## GOAL A:
Return these lines from the records exactly as they are, starting at the line containing "Task: Click the 服务端口 input field" and ending after the line containing "Open the Create".

— begin SOURCE EXCERPT —

Business Standard

Key indices languish in red

Image

Capital Market

Key benchmark indices languished in red in afternoon trade. The losses for the benchmark indices were small. The barometer index, the S&P BSE Sensex, was currently down 60.76 points or 0.21% at 28,502.06. The market breadth indicating the overall health of the market was positive. Brent extended losses from a four-year low. Fall in global crude oil prices augur well for India as the nation imports about 80% of its crude oil requirements.

Capital goods stocks gained. Shares of auto component makers edged higher on renewed buying. Shares of defence equipment makers also rose. Steel Authority of India (Sail) dropped in volatile trade as bidding continued for the sale of 5% stake of the government in the state-run steel major through the stock exchanges mechanism.

 

Foreign portfolio investors (FPIs) bought shares worth a net Rs 474 crore yesterday, 4 December 2014, as per provisional data.

In overseas markets, Chinese stocks led gains in Asian stocks after media reports said that China's banking sector regulator has issued draft rules for banks are aimed at reducing funding costs for businesses as the economy slows. US stocks fell from record levels yesterday, 4 December 2014, as the European Central Bank (ECB) decided to hold off on additional stimulus after a monthly monetary policy review.

In the foreign exchange market, the rupee edged higher against the dollar on increased selling of the US currency by exporters and banks amid persistent foreign capital inflows.

Brent extended losses from a four-year low after Saudi Arabia cut January prices for US and Asian buyers, bolstering speculation the country is defending its market share. Deregulation of diesel price announced by the Indian government in October 2014 and a sharp decline in global crude oil prices over the past few months will help reduce the government's fuel subsidy burden and help contain its fiscal deficit. The steep slide in global crude oil prices will also help India in containing its current account deficit and fuel price inflation. India imports 80% of its crude oil requirement.

At 13:15 IST, the S&P BSE Sensex was down 60.76 points or 0.21% at 28,502.06. The index fell 65.15 points at the day's low of 28,497.67 in afternoon trade. The index gained 88.93 points at the day's high of 28,651.75 in early trade.

The CNX Nifty was down 15.35 points or 0.18% at 8,549.05. The index hit a low of 8,546.70 in intraday trade. The index hit a high of 8,588.35 in intraday trade.

The market breadth indicating the overall health of the market was positive. 1,411 shares gained and 1,307 shares fell. A total of 111 shares were unchanged.

The BSE Mid-Cap index was up 29.50 points or 0.28% at 10,555.32. The BSE Small-Cap index was up 68.20 points or 0.59% at 11,539.45. Both these indices outperformed the Sensex.

Capital goods stocks gained. Crompton Greaves (up 0.47%), Themax (up 0.26%), BEML (up 1.68%), ABB India (up 0.96%), and L&T (up 1.1%) gained. Bharat Heavy Electricals (Bhel) fell 0.51%.

— end SOURCE EXCERPT —
— begin MATERIAL TO PROCESS —

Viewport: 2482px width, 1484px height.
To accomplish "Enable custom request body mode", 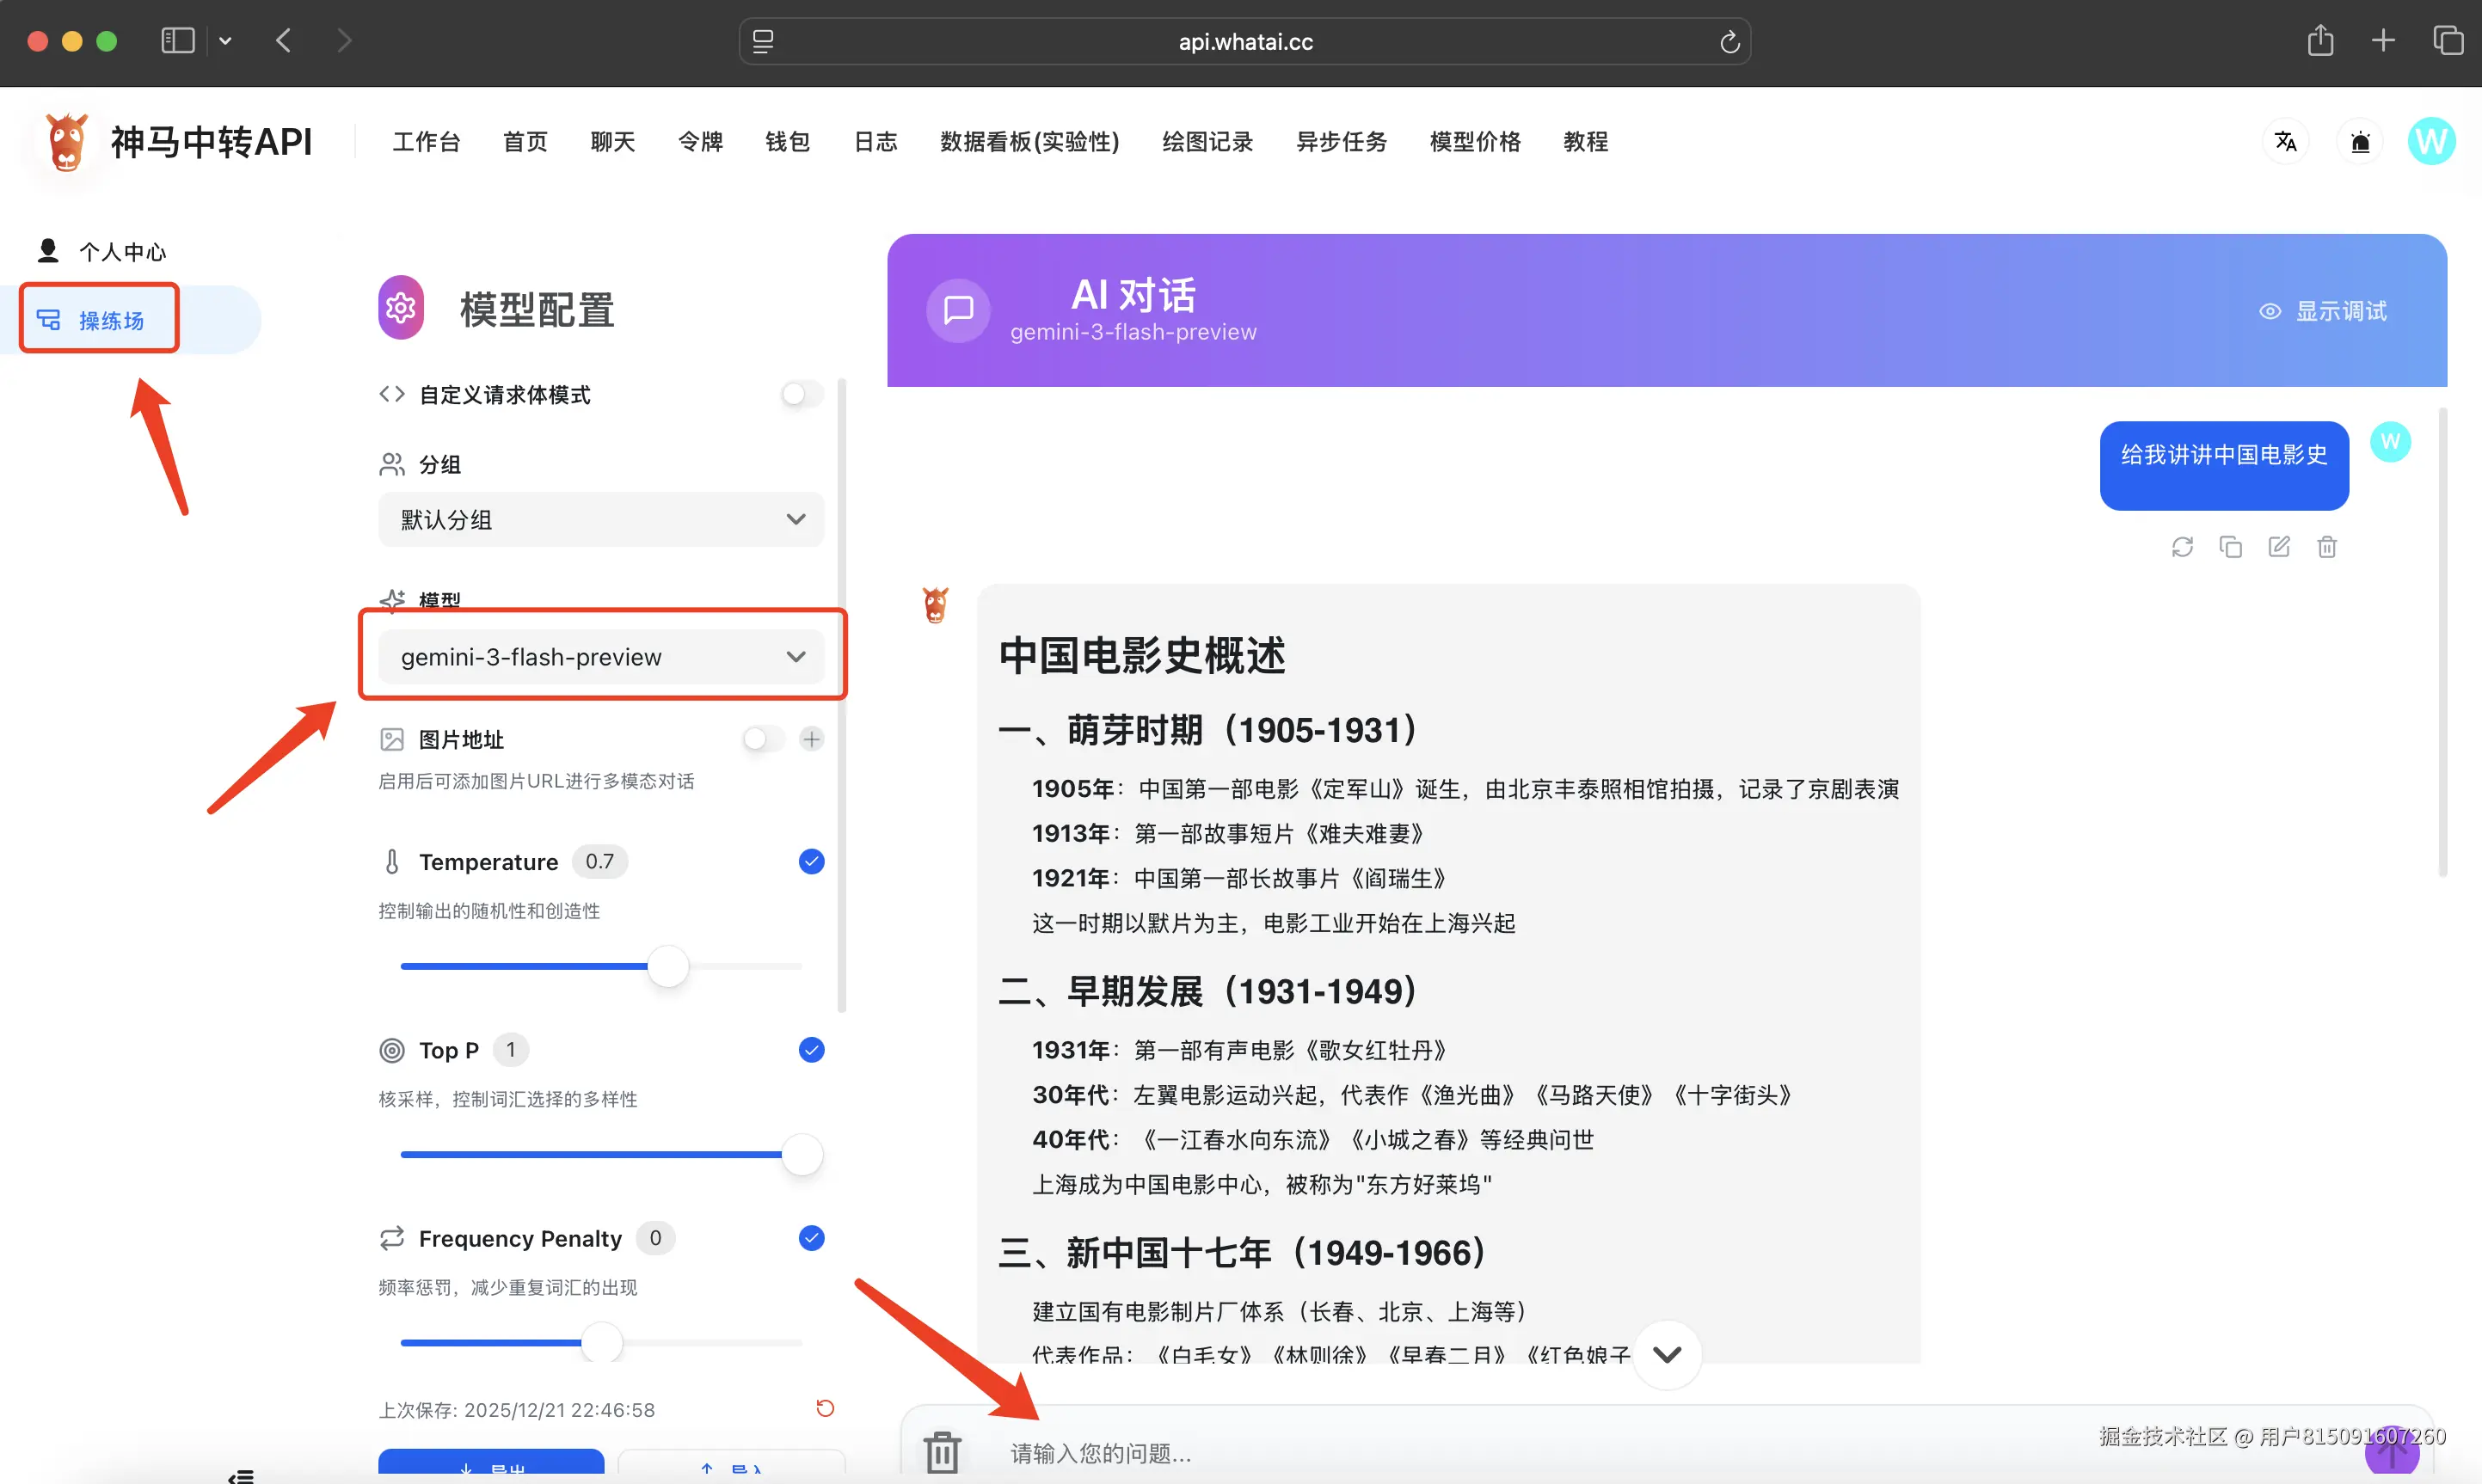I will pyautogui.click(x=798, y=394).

— end MATERIAL TO PROCESS —
— begin MATERIAL TO PROCESS —

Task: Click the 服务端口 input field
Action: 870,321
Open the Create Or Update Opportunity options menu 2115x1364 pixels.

— end MATERIAL TO PROCESS —

## GOAL B:
Condense the paragraph of the market report that begins "Brent extended losses from a four-year low after Saudi Arabia" into a short bulleted list that keeps its main facts.

## RESULT A:
Task: Click the 服务端口 input field
Action: 870,321
Open the Create Or Update Opportunity options menu 2115x1364 pixels.

## RESULT B:
- Brent extended losses from a four-year low after Saudi Arabia cut January prices for US and Asian buyers, fueling speculation that it is defending its market share.
- The diesel price deregulation announced by the Indian government in October 2014 and the sharp fall in global crude prices will reduce the government's fuel subsidy burden and help contain its fiscal deficit.
- Cheaper crude will also help India contain its current account deficit and fuel price inflation.
- India imports 80% of its crude oil requirement.